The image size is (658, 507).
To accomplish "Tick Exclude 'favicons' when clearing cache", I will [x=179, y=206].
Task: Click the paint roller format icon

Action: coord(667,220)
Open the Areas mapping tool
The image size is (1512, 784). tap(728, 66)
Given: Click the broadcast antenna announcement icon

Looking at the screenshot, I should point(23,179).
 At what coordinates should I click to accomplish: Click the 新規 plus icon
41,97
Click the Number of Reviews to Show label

□ □ □ □ □

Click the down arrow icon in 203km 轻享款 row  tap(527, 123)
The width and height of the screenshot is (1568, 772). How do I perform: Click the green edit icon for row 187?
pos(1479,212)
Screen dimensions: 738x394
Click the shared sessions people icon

□ □ □ □ □

▶ **The problem**
Working from the data above, extract solely the lines from the one containing "Open the Areas mapping tool" through the one containing "Click the Number of Reviews to Show label", exactly as they appear, both included.

▶ **Answer area**
Open the Areas mapping tool
The image size is (1512, 784). tap(728, 66)
Given: Click the broadcast antenna announcement icon

Looking at the screenshot, I should point(23,179).
 At what coordinates should I click to accomplish: Click the 新規 plus icon
41,97
Click the Number of Reviews to Show label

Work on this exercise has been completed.